Here is how last week’s post ended:

Jesus tells us:

I give you a new commandment: Love each other. Just as I have loved you, so you also must love each other. This is how everyone will know that you are my disciples, when you love each other.” (John 13:34-35)

Do I think there will be fruit when we focus on love? Sure I do. Do we always know what it will look like? No. Will we always see the fruit? Maybe not. I think it is interesting. Jesus does not tell us to go and produce fruit. He tells us to go and love.

I will leave you with a question I like to ask myself from time to time. It is a question that I think is quite helpful for us to ask to live a successful life.

“What is the most overwhelmingly loving thing to do?”

I bring this up this week because my guess is that a few people might cringe in reading this ending. They may come back with a couple of questions. So are you just giving yourself permission to do nothing? Do you not care about fruit? Jesus tells us to go and make disciples. That sounds more like something to do. That sounds like some specific fruit.

Is the success in the act of loving one another or in seeing fruit?

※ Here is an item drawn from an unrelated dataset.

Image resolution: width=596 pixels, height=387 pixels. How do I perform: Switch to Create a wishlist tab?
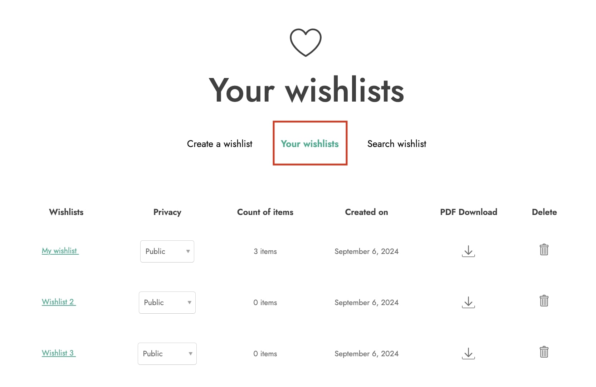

Dr. Timothy Keller has a great article out there called “Ministry and Character”. The article starts off talking about success.

Today there is far more pressure than ever before on ministers to be “successful.” The very idea of success is something of a new way to judge ministers. The older criteria for evaluation had more to do with doctrinal accuracy, loyalty, and consistency of discharging duties. But no one can deny that these measurements have been eclipsed by the criteria of success. Today’s churches and congregations seek successful ministers and dismiss less successful ones. It is also true that ministers hold themselves to the standards of success of increasing numbers and expanding budgets.” (from “Ministry and Character” by Dr. Timothy Keller, 2002)

The tension of success and the need to be successful in the world spilled over into the church. It gave way to the church growth movement. The church leader’s task is to do whatever it takes to grow the church. The article then notes a somewhat healthy push back to the church growth movement, with Eugene Peterson being one of the leaders in this next movement.

Peterson vehemently opposes the notion of pastor-as-CEO and presses for a pastor-as-shepherd model. He provides a much-needed counter-balance to the excesses of the church growth era of the 1970s and 80s. (from “Ministry and Character” by Dr. Timothy Keller, 2002)

To summarize in an overly simple way, is it about growing the church or loving the people?

In summary, the church growth movement provided many important and lasting contributions to modern day ministry. Likewise, the reaction to the church growth movement has helped us, especially Protestants, recover ancient resources that emphasize pastoral contemplation, spiritual direction, and community building. In the end, however, the biblical paradigm of fruitfulness is probably our best criterion for ministerial evaluation, while also allowing us to benefit from the literature on both church growth and faithfulness.” (from “Ministry and Character” by Dr. Timothy Keller, 2002)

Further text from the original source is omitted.